El estudio molecular te dirá si el paciente tiene una expansión del triplete GAA. Si lo tiene ya está. Hoy se ha visto que la variabilidad clínica está en función del tamaño de la expansión, existiendo múltiples comunicaciones de casos leves (tardíos, reflejos conservados) de AF con expansiones cortas (100-200 trinucleótidos). Te envío algunos abstracts aparecidos el año pasado. Confirman lo que ya se sospechaba, que el fenotipo Friedreich es muy amplio. Es llamativo que también la presencia de cardiopatía se relaciona con la extensión de la amplificación (es el último abstract). Lo digo porque en la serie italiana de inicio tardío la cardiopatía era igual de frecuente que en los precoces, y en general la cardiopatía no se ha relacionado con la gravedad neurológica de los Friedreich. En el primer abstract hace una observación que ya era sospechada: la cardiopatía parece el principal marcador del fenotipo Friedreich. Si hay cardiopatía casi con toda seguridad es un Friedreich (puede haber miocardiopatía en los déficits de vitamina E, pero es poco frecuente y en todo caso la vitamina se determina con facilidad). Si no hay cardiopatía no se puede decir nada, pues no todos los Friedreich la tienen.

¿Qué pasa si el análisis es negativo?. Puede seguir siendo un Friedreich asociado al cromosoma 9, aunque con mutación puntual, no con expansión GAA. También puede ser un Friedreich con otro defecto genético(los primeros casos fueron descritos en Túnez), aunque eso sería raro. En España, o al menos en nuestra Comunidad hay un fuerte desequilibrio de ligamiento que hace prever una homogeneidad genética de los pacientes. También puede no ser un Friedreich, sobre todo si no tiene cardiopatía. La verdad es que es difícil. Clásicamente se hacía el diagnóstico diferencial con el Charcot, pero aquí la EMG es definitiva. En las mitocondriales vale casi todo, de modo que el paciente se ganaría una biopsia muscular.

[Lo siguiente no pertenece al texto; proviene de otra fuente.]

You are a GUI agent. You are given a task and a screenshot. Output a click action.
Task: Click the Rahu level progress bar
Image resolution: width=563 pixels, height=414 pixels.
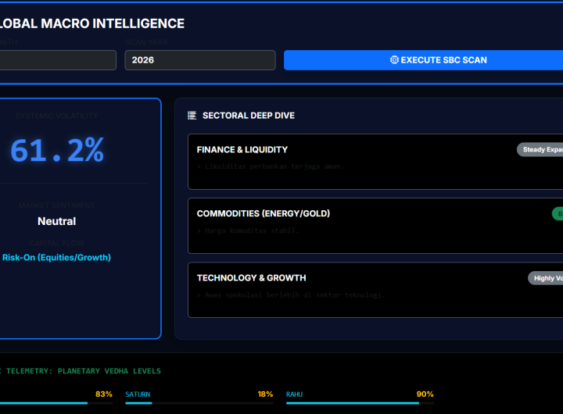coord(359,403)
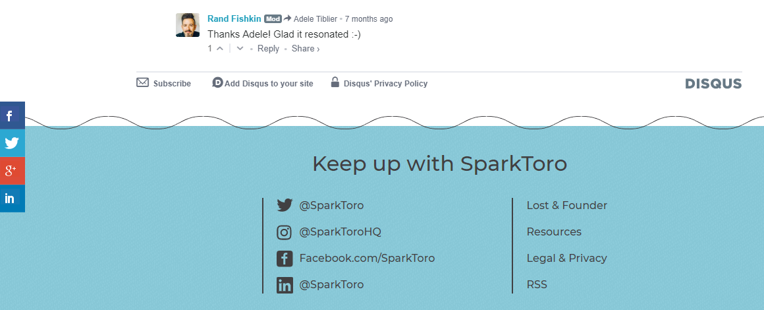Open Add Disqus to your site

[263, 83]
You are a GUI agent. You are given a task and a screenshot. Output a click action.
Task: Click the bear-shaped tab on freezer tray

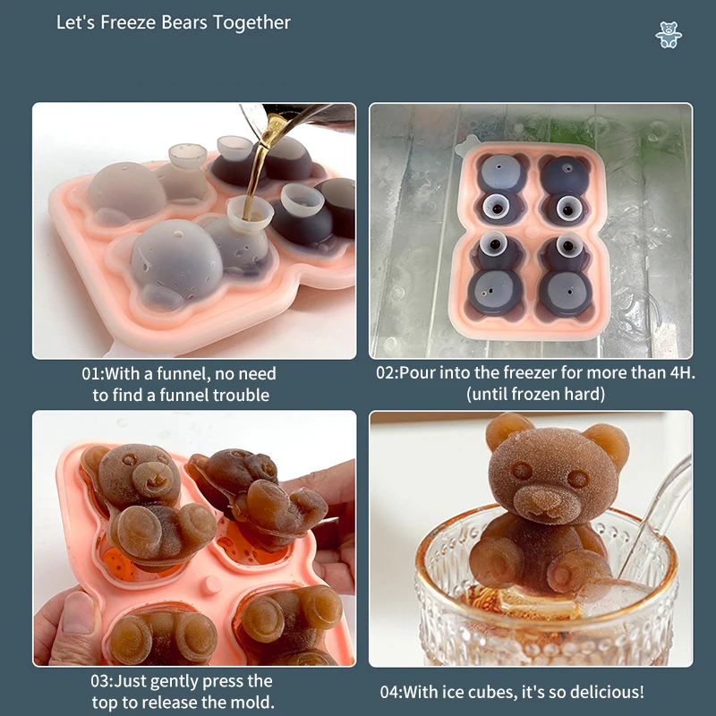pyautogui.click(x=466, y=145)
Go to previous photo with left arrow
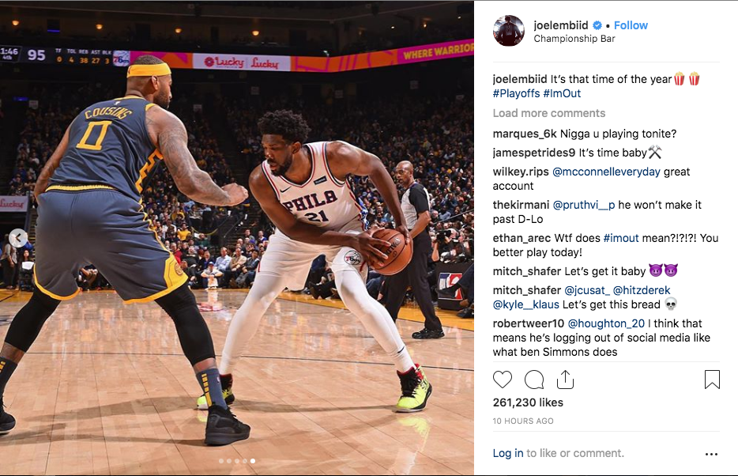Image resolution: width=738 pixels, height=476 pixels. 18,238
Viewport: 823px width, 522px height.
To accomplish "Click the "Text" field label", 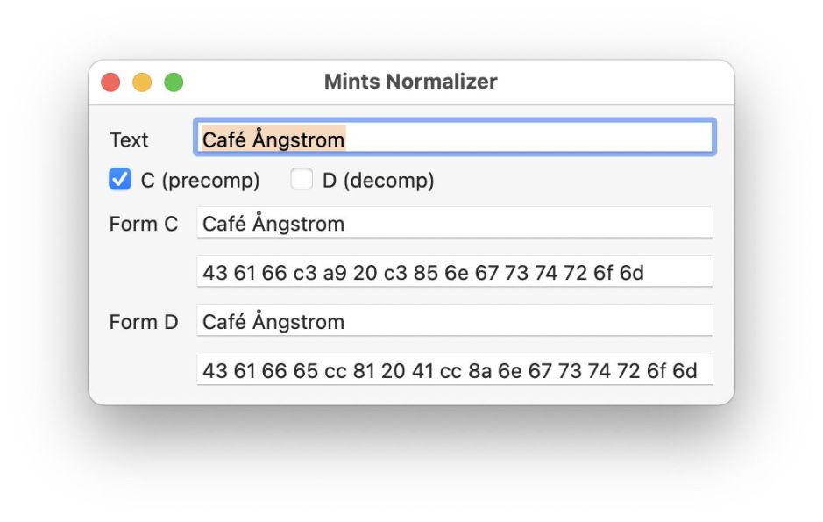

Hay que esperar la vitamina E, aunque estos suelen tener peor los PESS (axón proximal) que los PES surales (axón distal). El fondo de ojo es también interesante porque las ataxias dominantes con retinopatía (antigua ADCA tipo II) tienden a ser bastante precoces y nadie puede estar seguro de quién es su padre. No obstante suelen asociar oftalmoplejia y síntomas parkinsonianos. Aunque el caso es tardío hay que hacer acantocitos y lipoproteínas. La IRM y la EMG ya te excluyen la adrenomieloneuropatía.